» **Source extract**:

Re: Where are you Marie1

Posted by Mair on December 4, 2001, at 22:22:27

In reply to Re: Where are you Marie1 » Mair, posted by Marie1 on December 3, 2001, at 11:39:13

Marie - I tried to post yesterday, but managed to lose my message entirely.

I have a 13 year old daughter, and 16 year old son. My daughter has recently started to get moodier, and it's been particularly tough for my husband because they've always enjoyed one another alot. She's always been the house sunshine, and has provided a wonderful counterbalance to my son's occasional mmodiness and sulleness. It's always good to have at least one acting civilly at all times.

I admire you for being able to deal with A&F, my least favorite store. The ones I have been to are horribly understaffed and earsplittingly loud. There's one employee standing by the mere 2 or 3 dressing rooms for the whole store, key in hand, trying to hold back the droves of people waiting. Woe be to the person who wants to hold onto a dressing room while checking out a different size or color. The other employee is the only person manning the cash register. Another drove of people waits forever for the privilege of spending alot of money for ok clothing. The corporate attitude seems to be that they're doing you a wonderful favor by taking your money. Jeesh they even sell(!!!) catalogs to show off their models. My thing now is that I wait outside while my daughter shops there. She comes and gets me if there's anything that she can convince me to buy.

If you have an 11 year old, you must hang out in Limited Too and Claires. I can't believe that there was a time when i was blissfully ignorant of such stores.

Why did you move? Did this involve a different school for the kids? In my other life i try to practice law.

Mair

 

Re: Where are you Marie1 » Mair

Posted by Marie1 on December 5, 2001, at 7:14:04

In reply to Re: Where are you Marie1, posted by Mair on December 4, 2001, at 22:22:27

Mair,
Losing a post - one in which you have poured out your heart or dispensed crtical, life-saving advice is a major drag! Somehow, what you type the second time never sounds as literate as it did first time around.
Sorry about your experiences with A & F. I hate the kind of store you described and try to avoid them at all cost. Actually, I try to avoid shopping with no.1 daughter as much as possible. In fact, I've found the undertaking of shopping with her to be a useful threat for my spouse. You know, when you say in total exasperation "It's YOUR turn to take her!" He'll do just about anything to avoid that so called bonding experience.

» **What is required**: Give the forum thread again, starting with "Sorry about your" and going on through "called bonding experience.", and substitute "husband" for "spouse".

» **Data excerpts**:
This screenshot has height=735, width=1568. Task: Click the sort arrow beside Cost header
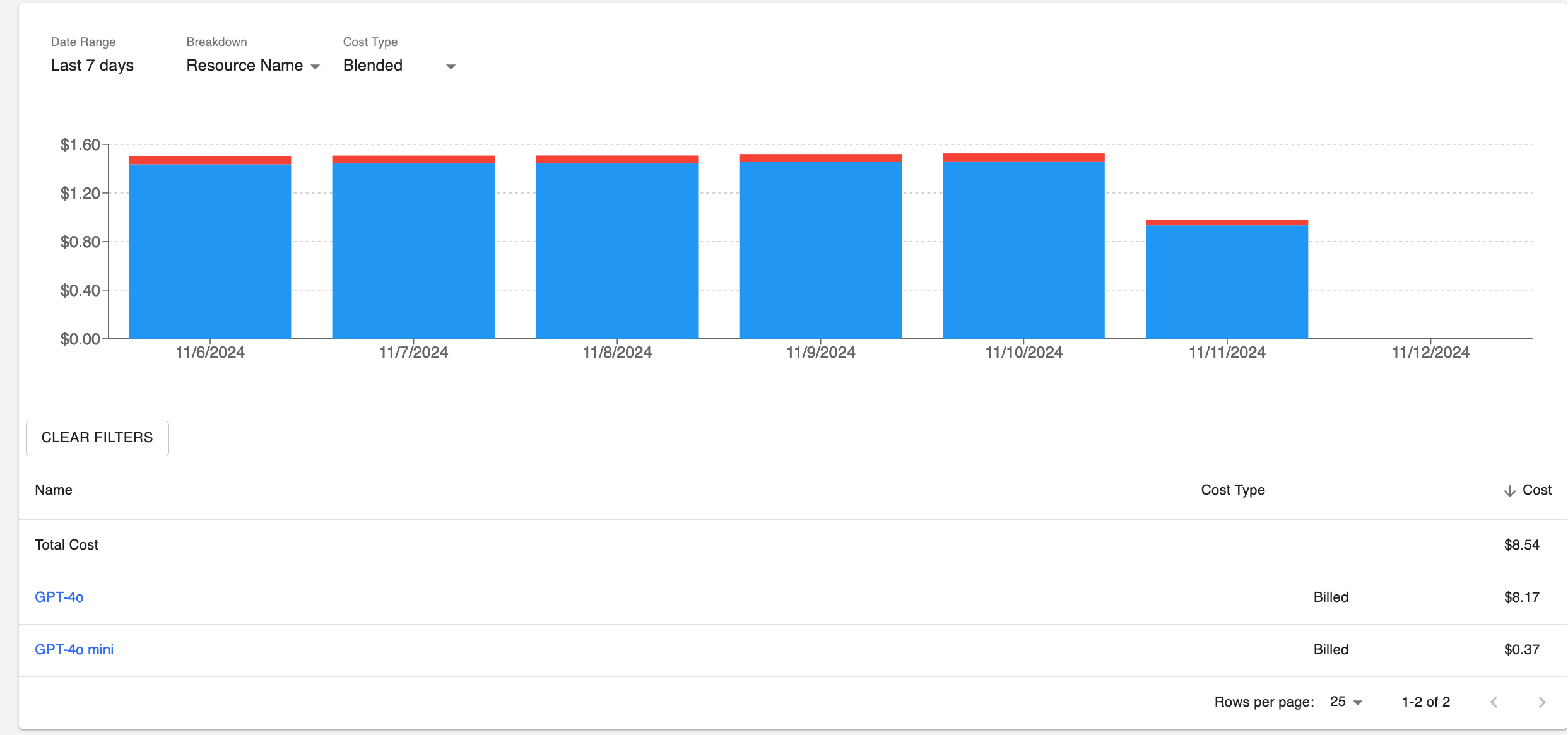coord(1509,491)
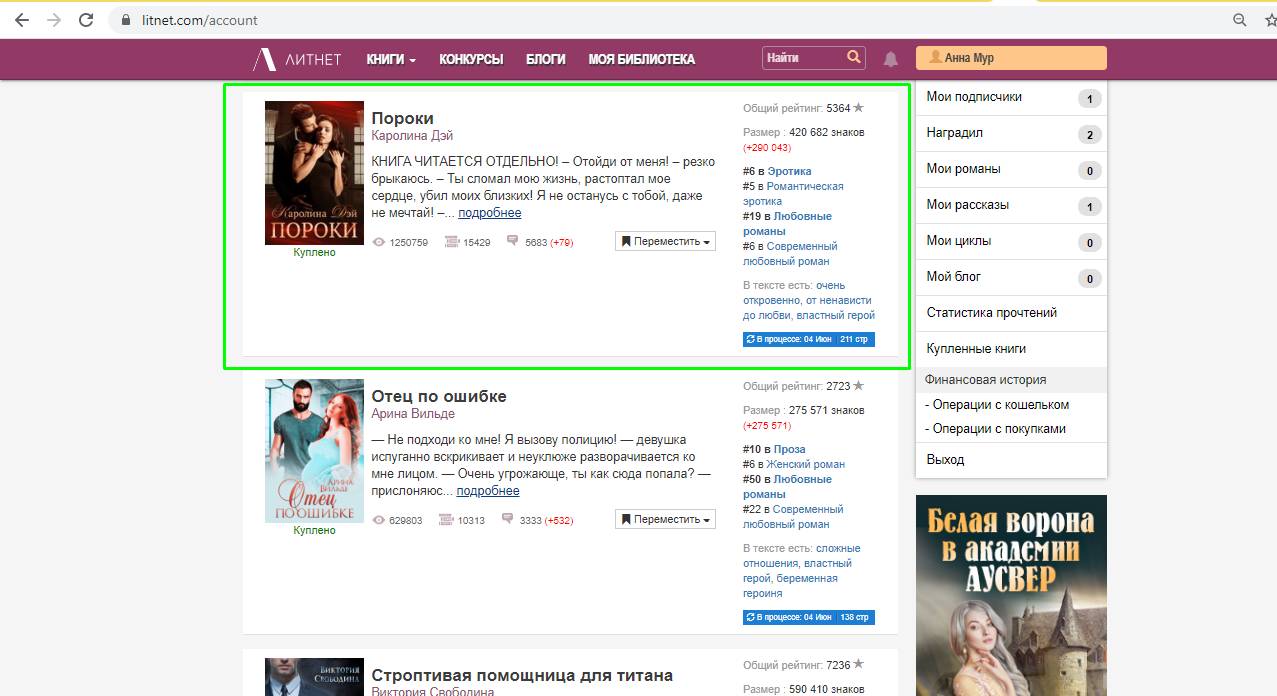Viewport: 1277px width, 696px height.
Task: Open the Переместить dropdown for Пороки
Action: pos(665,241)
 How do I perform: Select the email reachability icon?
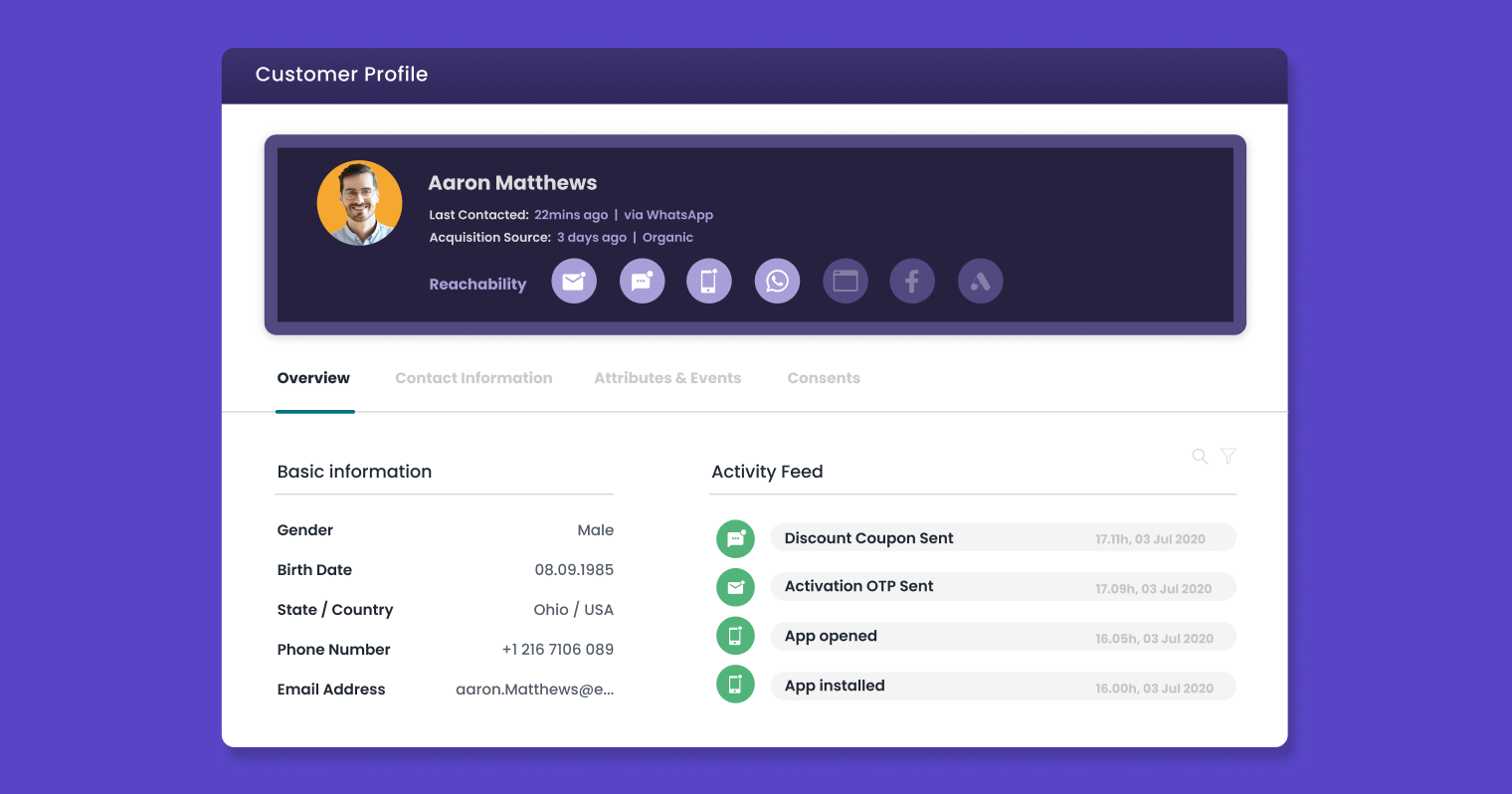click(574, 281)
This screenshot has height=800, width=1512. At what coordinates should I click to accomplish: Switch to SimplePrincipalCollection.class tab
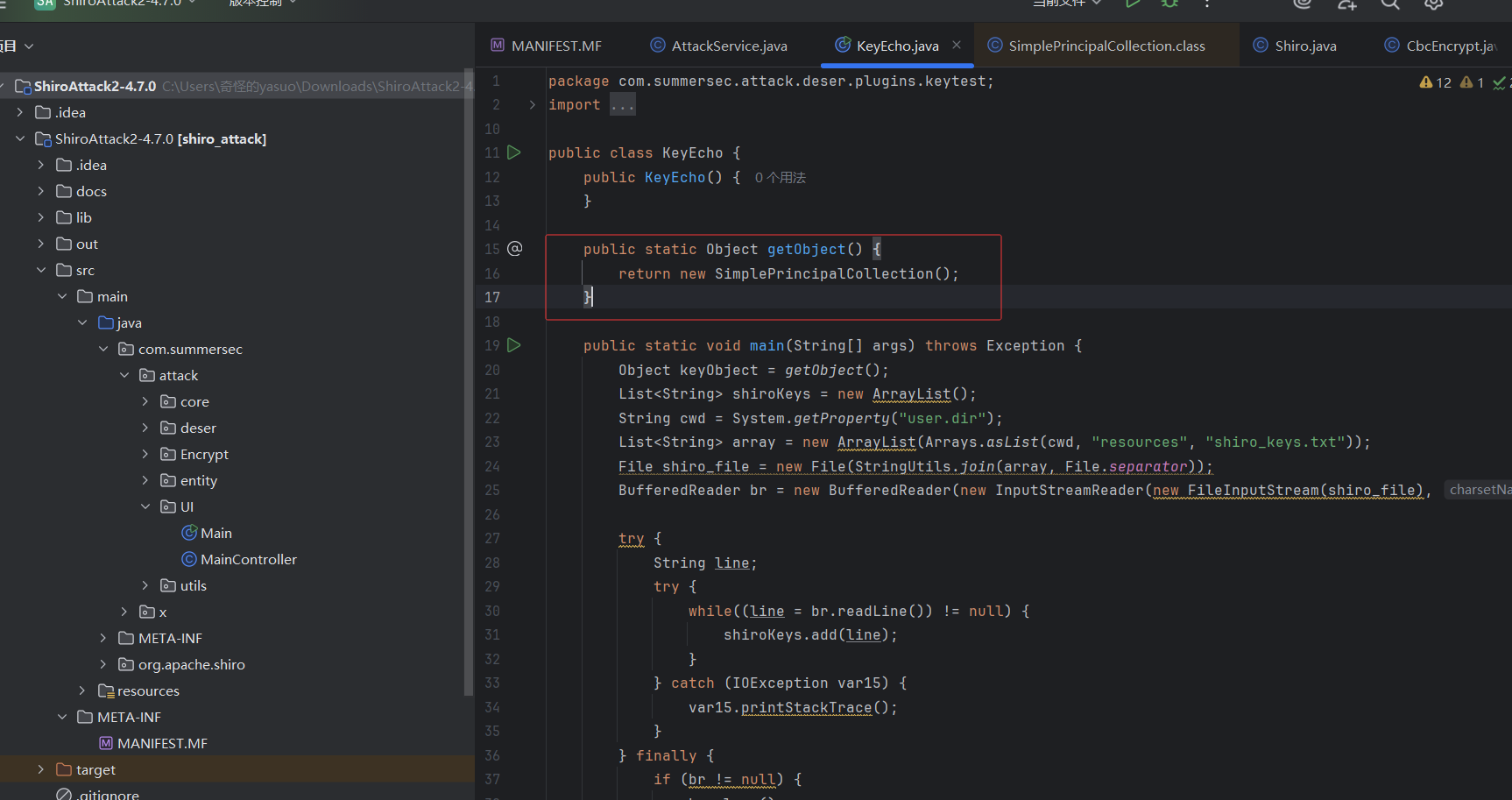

» **Expected answer**:
Sorry about your experiences with A & F. I hate the kind of store you described and try to avoid them at all cost. Actually, I try to avoid shopping with no.1 daughter as much as possible. In fact, I've found the undertaking of shopping with her to be a useful threat for my husband. You know, when you say in total exasperation "It's YOUR turn to take her!" He'll do just about anything to avoid that so called bonding experience.